Total minimum lease payments
 
$
2,120
 
  
Litigation –
In 2008, a judgment was rendered in the Philippines against a Philippines subsidiary of the Company that is no longer active and purportedly also against Innodata Inc., in favor of certain former employees of the Philippines subsidiary. The payment amount aggregates approximately $6.2 million,
plus legal interest that accrued at 12% per annum from August 13, 2008 to June 30, 2013, and thereafter accrued and continues to accrue at 6% per annum.
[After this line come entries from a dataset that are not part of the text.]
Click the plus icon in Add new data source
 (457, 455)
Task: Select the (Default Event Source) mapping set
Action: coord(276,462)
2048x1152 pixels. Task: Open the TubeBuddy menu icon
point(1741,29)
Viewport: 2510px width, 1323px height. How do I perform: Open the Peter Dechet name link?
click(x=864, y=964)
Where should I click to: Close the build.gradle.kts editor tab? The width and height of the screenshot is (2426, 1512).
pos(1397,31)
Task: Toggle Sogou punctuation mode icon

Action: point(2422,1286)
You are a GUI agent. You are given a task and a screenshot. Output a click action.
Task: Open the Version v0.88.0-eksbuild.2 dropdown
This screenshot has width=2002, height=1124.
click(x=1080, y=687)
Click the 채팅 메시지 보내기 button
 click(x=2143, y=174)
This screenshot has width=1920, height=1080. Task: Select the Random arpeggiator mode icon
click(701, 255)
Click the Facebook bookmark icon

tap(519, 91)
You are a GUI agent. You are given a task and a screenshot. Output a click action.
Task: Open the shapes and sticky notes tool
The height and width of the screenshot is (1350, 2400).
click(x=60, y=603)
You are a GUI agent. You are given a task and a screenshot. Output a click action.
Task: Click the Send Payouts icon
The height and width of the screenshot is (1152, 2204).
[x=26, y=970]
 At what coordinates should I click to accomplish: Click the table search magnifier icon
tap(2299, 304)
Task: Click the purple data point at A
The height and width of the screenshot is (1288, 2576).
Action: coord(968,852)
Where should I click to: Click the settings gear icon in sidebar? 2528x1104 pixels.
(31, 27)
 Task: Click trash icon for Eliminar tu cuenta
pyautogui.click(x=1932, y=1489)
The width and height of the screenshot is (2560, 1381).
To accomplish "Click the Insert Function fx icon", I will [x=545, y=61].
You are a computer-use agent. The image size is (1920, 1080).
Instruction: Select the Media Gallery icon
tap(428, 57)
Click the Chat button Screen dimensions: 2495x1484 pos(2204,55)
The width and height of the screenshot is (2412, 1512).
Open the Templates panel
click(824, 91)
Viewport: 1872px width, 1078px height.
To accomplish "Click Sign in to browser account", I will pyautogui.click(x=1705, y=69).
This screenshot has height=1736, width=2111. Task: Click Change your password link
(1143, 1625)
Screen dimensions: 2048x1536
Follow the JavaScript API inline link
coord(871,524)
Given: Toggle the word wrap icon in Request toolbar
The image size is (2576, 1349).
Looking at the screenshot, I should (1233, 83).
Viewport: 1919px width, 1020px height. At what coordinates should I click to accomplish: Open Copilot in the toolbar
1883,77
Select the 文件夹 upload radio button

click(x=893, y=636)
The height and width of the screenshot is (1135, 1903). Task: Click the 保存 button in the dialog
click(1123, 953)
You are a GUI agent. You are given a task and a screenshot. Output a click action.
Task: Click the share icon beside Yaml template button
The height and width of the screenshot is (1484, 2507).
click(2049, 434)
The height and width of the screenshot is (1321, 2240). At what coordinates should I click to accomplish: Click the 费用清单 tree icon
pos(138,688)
The payment amount as expressed in U.S. dollars varies with the Philippine peso to U.S. dollar exchange rate. In December 2017 a group of 97 of the former employees indicated that they proposed to record the judgment as to them in New Jersey. In January 2018, in response to an action initiated by Innodata Inc., the United States District Court for the District of New Jersey (the “USDC”) entered a preliminary injunction that enjoins these former employees from pursuing or seeking recognition or enforcement of the judgment against Innodata Inc. in the United States during the pendency of the action and until further order of the Court. In June 2018, the USDC entered a consent order administratively closing the action subject to return of the action to the active docket upon the written request of Innodata Inc. or the former employees, with the USDC retaining jurisdiction over the matter and the preliminary injunction remaining in full force and effect.
 
The Company is also subject to various other legal proceedings and claims which arise in the ordinary course of business.
 
While management currently believes that the ultimate outcome of these proceedings will not have a material adverse effect on the Company’s consolidated financial position or overall trends in consolidated results of operations, litigation is subject to inherent uncertainties. Substantial recovery against the Company in the above-referenced Philippines action could have a material adverse impact on the Company, and unfavorable rulings or recoveries in the other proceedings could have a material adverse impact on the consolidated operating results of the period in which the ruling or recovery occurs. In addition, the Company’s estimate of potential impact on the Company’s consolidated financial position or overall consolidated results of operations for the above referenced legal proceedings could change in the future.
 
The Company’s legal reserves related to legal proceedings and claims are based on a determination of whether or not a loss is probable. The Company reviews outstanding proceedings and claims with external counsel to assess probability and estimates of loss. The reserves are adjusted if necessary. While the Company intends to defend these matters vigorously, adverse outcomes that it estimates could reach approximately $275,000 in the aggregate beyond recorded amounts are reasonably possible. If circumstances change, the Company may be required to record adjustments that could be material to its reported consolidated financial condition and results of operations.
 
Foreign Currency
- To the extent that the currencies of the Company’s production facilities located in the Philippines, India, Sri Lanka and Israel fluctuate, the Company is subject to risks of changing costs of production after pricing is established for certain client projects. In addition, the Company is exposed to the risk of foreign currency fluctuation on the non-U.S. dollar denominated revenues, and on the monetary assets and liabilities held by its foreign subsidiaries that are denominated in local currency.
 
Indemnifications
- The Company is obligated under certain circumstances to indemnify directors, certain officers and employees against costs and liabilities incurred in actions or threatened actions brought against such individuals because such individuals acted in the capacity of director, officer or fiduciary of the Company. In addition, the Company has contracts with certain clients pursuant to which the Company has agreed to indemnify the client for certain specified and limited claims. These indemnification obligations occur in the ordinary course of business and, in many cases, do not include a limit on potential maximum future payments. As of December 31, 2018, the Company has not recorded a liability for any obligations arising as a result of these indemnifications.